Affordable, appropriate, accessible – are the words health economists often use to describe a good health system. These words would sound hollow if a woman with an obstructed labour dies in the village- unwept and unsung. Healthcare costs, and those for in-patient care in particular, pose a barrier to seeking healthcare, and is a major cause of indebtedness and impoverishment, particularly among the poor. Community-Based Health Insurance (CBHI), a concept deeply rooted in the soil of Sevagram began to flourish under Ulhas’s leadership. He showed that pooling of resources can cover the costs of future, unpredictable, health-related events and can protect individuals and households against the uncertain risk of catastrophic medical expenses. Unlike schemes, run by profit making private agencies, in this scheme he involved the targeted community in defining the contribution level and collecting mechanisms, the content of

the benefit package, and allocating the scheme’s financial resources No wonder, in 2011, about 58000 villagers, 55000 members of the self-help groups, and 1500 village- based small organizations enrolled themselves in this scheme. Ulhas has also been conscious of the fact that women in rural households often have neither voice nor power. He launched women-led micro-finance programmes (Self Help Groups) with the explicit goal of empowering them. The women in the village began to participate in decision making both within and outside the households and also started challenging the existing norms and culture.

Rated by the alumni of this institute as a superb teacher, an empathetic physician, and an amazing human being, Ulhas creates an environment in which his charisma, words, personality and vision make him the most sought-after person on the campus. He wears so many hats with an exemplary ease- that of a physician, teacher, researcher, community health worker, and a friend, philosopher and guide to villagers. He is as comfortable talking to a villager as much as with an articulate and suave scientist- strongly believing in what he does and what he stands for. Not too long ago, an alumnus in his batch reunion succinctly described his tryst with Ulhas.

“For those of us lucky enough to get to work with him in his villages, rubbing shoulders with villagers – sitting in their huts and walking along with them in their fields, it was a great honour. Ulhas helped us understand the divide between the classroom medicine and the issues peculiar to the rural health. He inculcated in our minds the concepts that could close these gaps: low-cost medicine, for example. We began to understand why he questions unnecessary tests, needless surgeries and technology-triggered interventions.

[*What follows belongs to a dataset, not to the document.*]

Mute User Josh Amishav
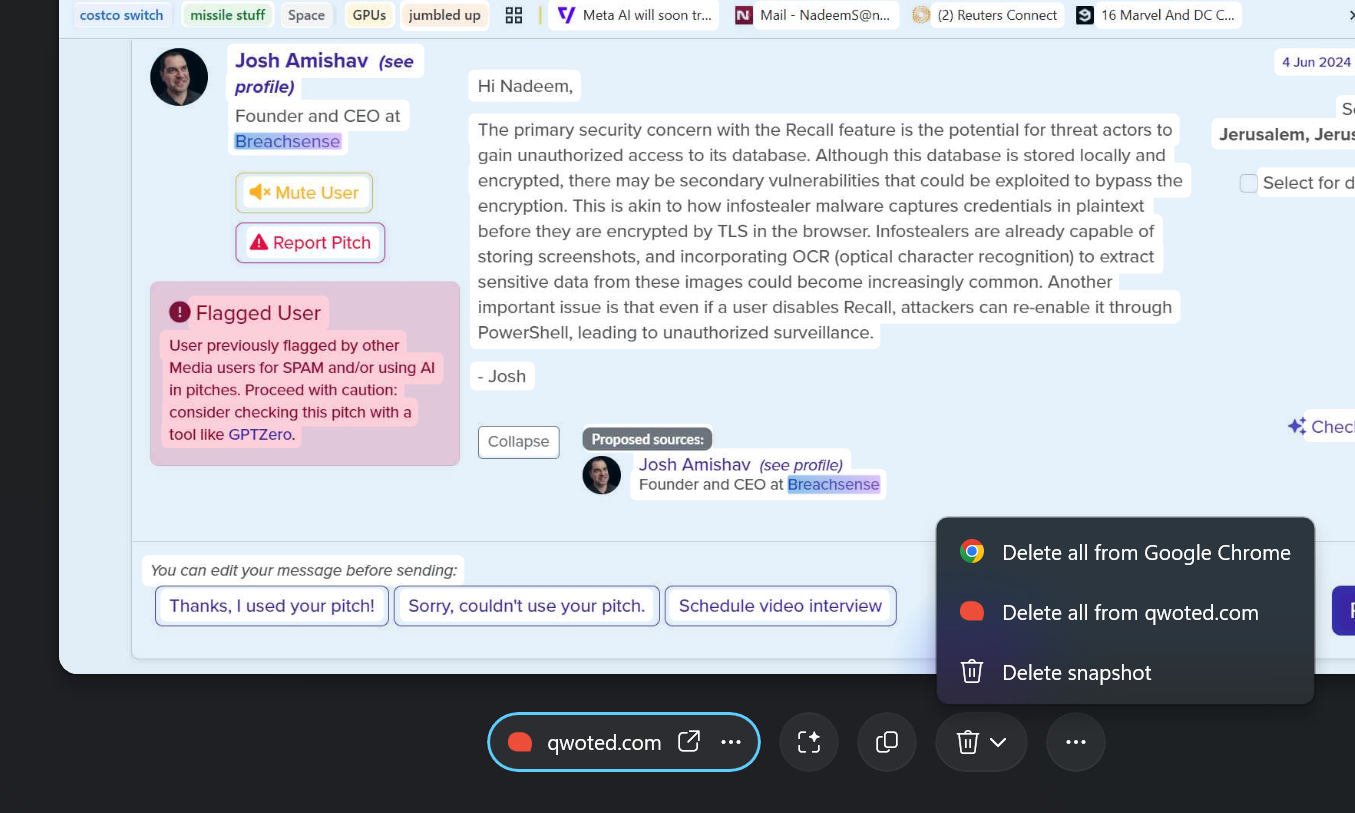This screenshot has width=1355, height=813. (x=304, y=192)
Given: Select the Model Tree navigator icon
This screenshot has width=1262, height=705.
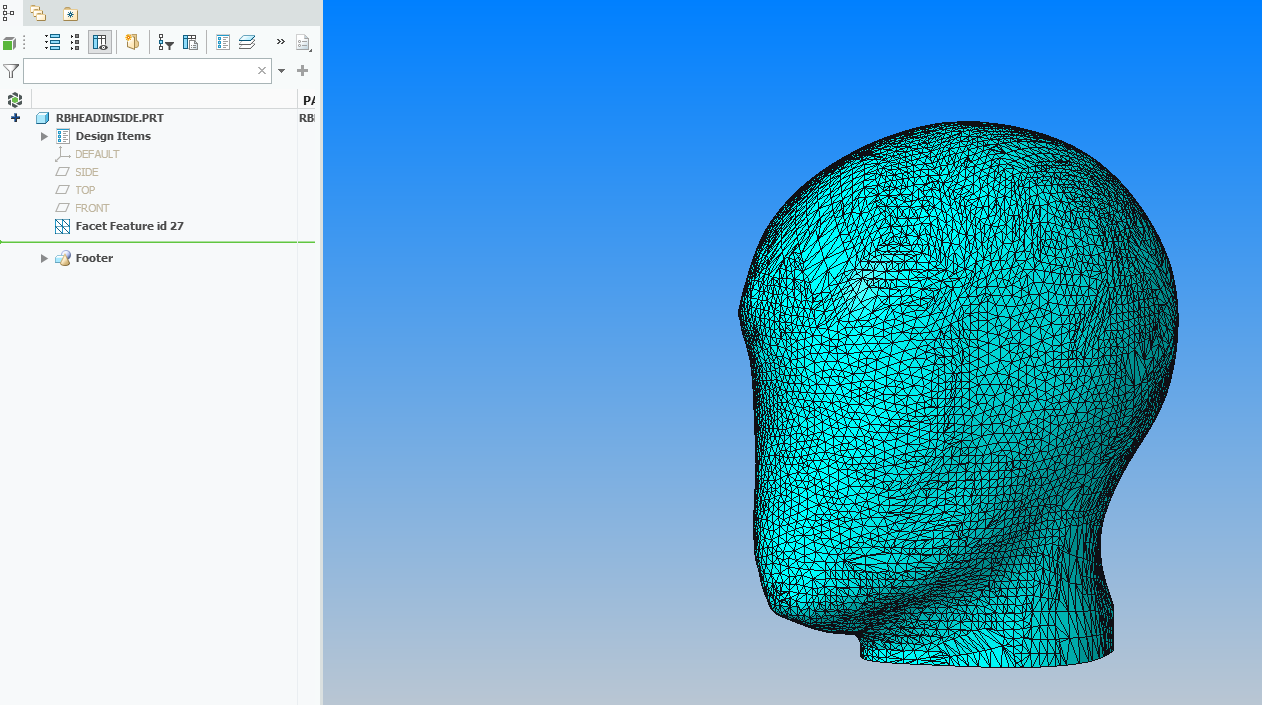Looking at the screenshot, I should [x=8, y=13].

We were sensitized to the unvoiced needs of a common man and learnt how a medical system should address- and be responsive- to those needs. After coming out of the portals of the medical school, do we realise how much we miss those days?” True, among the large number of doctors practicing medicine during the last three decades, only a handful have been able to blend internal medicine with public health with such a remarkable ease. I have known Ulhas for almost five decades and have been touched by his simplicity and diversity. Readers will discover plenty of these virtues in this book. I would recommend that those who shape the medical education in the country–the Medical Council of India, the Health Ministry and the Medical Universities, must make this book as a part of their curriculum. These experiential stories would help medical students to understand the rural healthcare much better than the dry textbooks they read to pass their examinations.

Dhiru MehtaShri Dhiru S. Mehta
President, Kasturba Health Society, Sevagram
Director- Mahatma Gandhi Institute of Medical Sciences, Sevagram.